Se educó literariamente en su ciudad natal, en las tertulias con un grupo de jóvenes escritores. El más brillante de todos ellos era el que firmaba como Ramón Sijé. Su primer libro de poemas, Perito en lunas (1933), coincidía con el neogongorismo de la Generación del Veintisiete.

En sus viajes a Madrid, Miguel Hernández se hizo amigo y discípulo de los poetas del Veintisiete, pero él se definió como miembro de la generación del Treinta y seis. En ese año publica su primera obra maestra, El rayo que no cesa.

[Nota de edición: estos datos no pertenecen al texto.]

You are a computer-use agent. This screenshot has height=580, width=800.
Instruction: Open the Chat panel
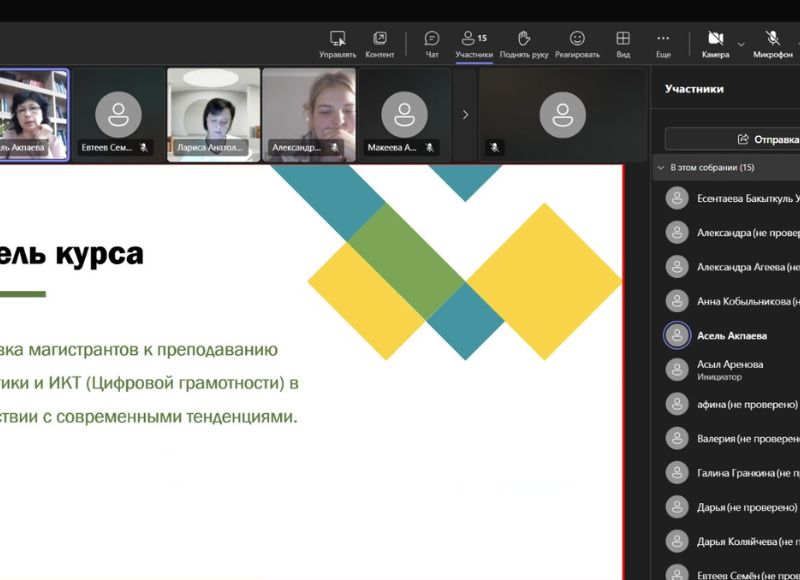[432, 44]
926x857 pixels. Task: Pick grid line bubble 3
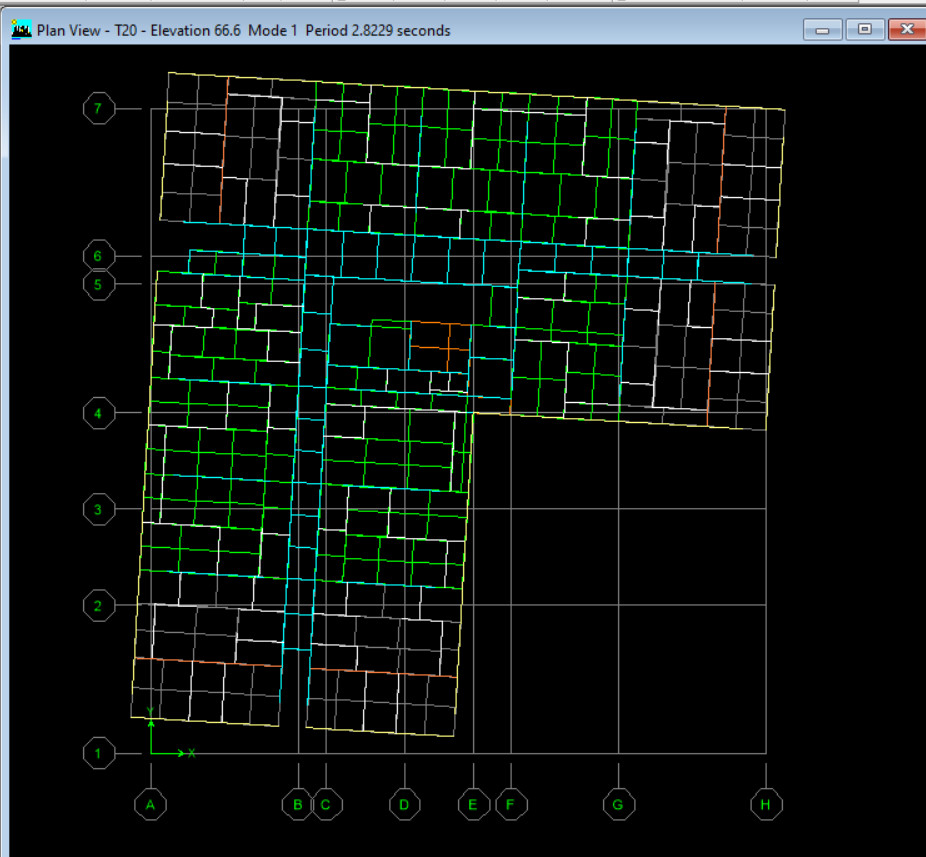pyautogui.click(x=98, y=509)
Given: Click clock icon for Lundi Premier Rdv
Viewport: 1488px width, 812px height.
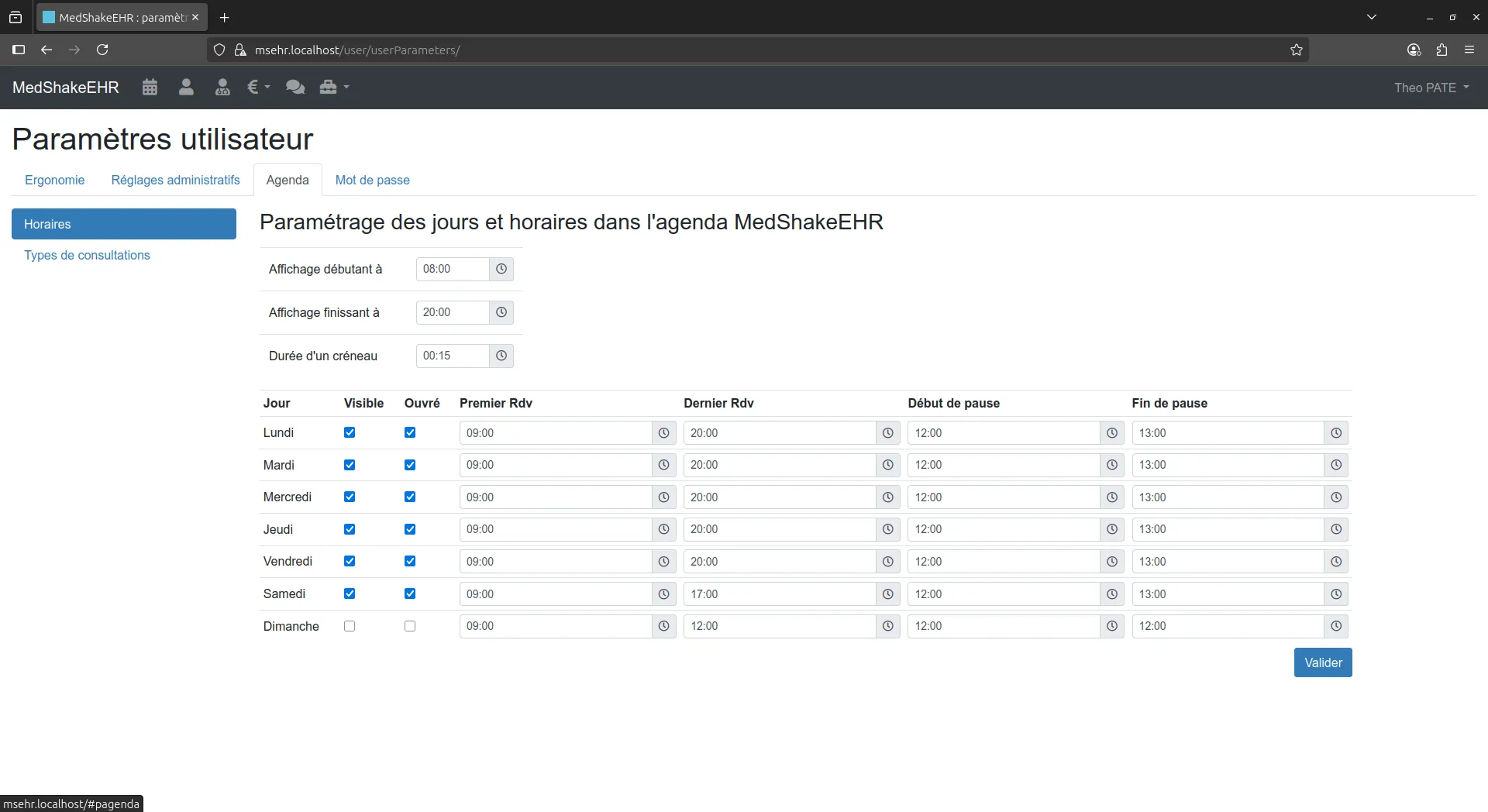Looking at the screenshot, I should [663, 433].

Es una admirable colección de sonetos en la que, junto a la huella de Quevedo, se advierten también las influencias de Pablo Neruda y de Vicente Aleixandre, que defendían una «rehumanización» de la poesía española, frente a los intentos vanguardistas de la llamada «poesía pura».

En su libro de memorias, Confieso que he vivido –tan poco creíble, en algunas anécdotas–, cuenta Neruda la impresión que le produjo Miguel, al conocerlo:

«Era tan campesino que llevaba un aura de tierra en torno a él (…) Era ese escritor salido de la naturaleza como una piedra intacta, con virginidad selvática y arrolladora fuerza vital. Me narraba cuán impresionante era poner los oídos sobre el vientre de las cabras dormidas. Así escuchaba el ruido de la leche que llegaba a las ubres, el rumor secreto que nadie ha podido escuchar sino aquel poeta de cabras».

Concluye Neruda:

«En mis años de poeta, y de poeta errante, puedo afirmar que la vida no me ha dado contemplar un fenómeno igual de vocación y de eléctrica sabiduría verbal».

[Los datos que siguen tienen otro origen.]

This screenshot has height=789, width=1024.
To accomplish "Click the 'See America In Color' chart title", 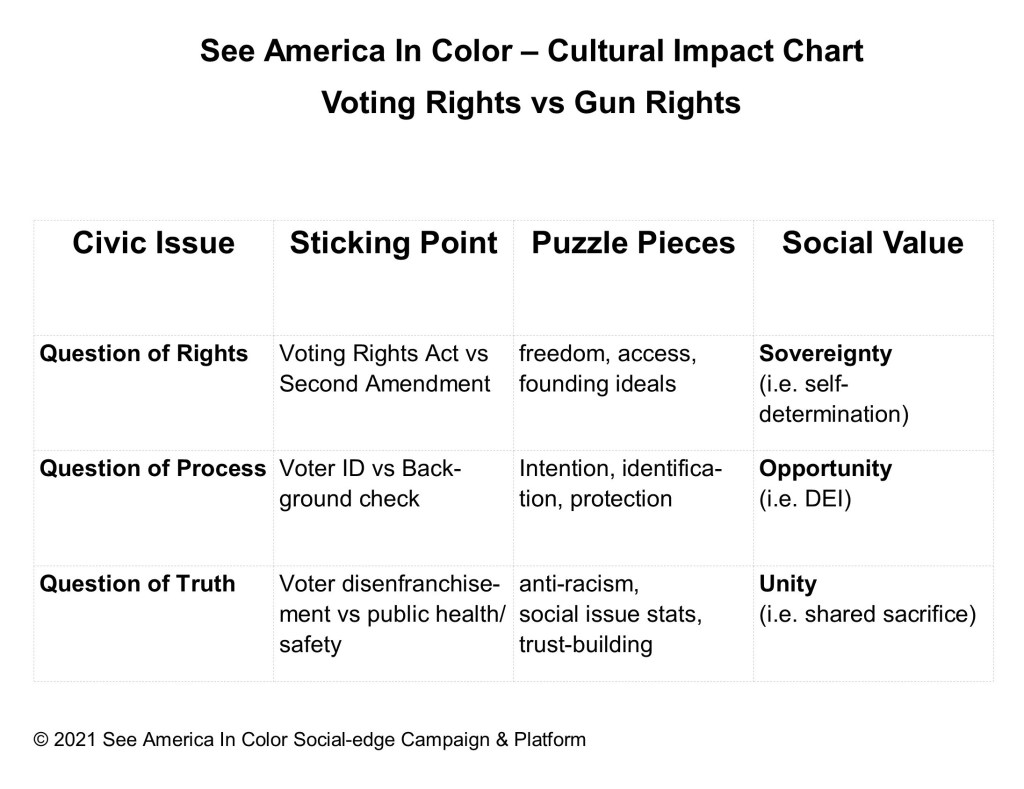I will [531, 52].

A Ramón Sijé, en cambio, Neruda ni lo menciona. Supongo que no lo conoció, pero es fácil suponer que tuvo noticia de quién era y de lo que escribía…

En Madrid, Miguel Hernández sobrevivió gracias a José María de Cossío. Le contrató para investigar, en la Biblioteca Nacional, y escribir textos –sobre todo, biografías de toreros históricos– para el monumental tratado Los toros.

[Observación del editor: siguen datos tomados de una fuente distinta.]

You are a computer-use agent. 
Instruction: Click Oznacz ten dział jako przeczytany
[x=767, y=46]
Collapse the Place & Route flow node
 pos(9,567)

En la edición, los textos que escribió Miguel Hernández, igual que todos los demás, aparecen sin firma. Por sus cartas sabemos, por ejemplo, que a él se debe la muy novelesca biografía del torero Tragabuches: al descubrir la infidelidad de su mujer, la mató a ella y a su amante y se hizo bandolero en la serranía de Ronda.

Había derivado Miguel hacia una ideología muy de izquierdas. Durante la guerra, desarrolló una gran actividad pública a favor del bando republicano y publicó el libro de poemas Viento del pueblo (1937, que incluye, por ejemplo, la emocionante Canción del esposo soldado:

«He poblado tu vientre de amor y sementera,
he prolongado el eco de sangre a que respondo
y espero sobre el surco, como el arado espera:
he llegado hasta el fondo».

Por su conocida actividad política, al acabar la guerra fue detenido y condenado a muerte. Sucedió entonces un episodio muy singular, sobre el que existen varias versiones. La que me contó a mí Federico Sopeña, mi maestro de temas musicales, es ésta: los miembros de la tertulia de José María de Cossío, bien vistos por el Régimen de Franco, buscaron una salida para salvar a Miguel Hernández.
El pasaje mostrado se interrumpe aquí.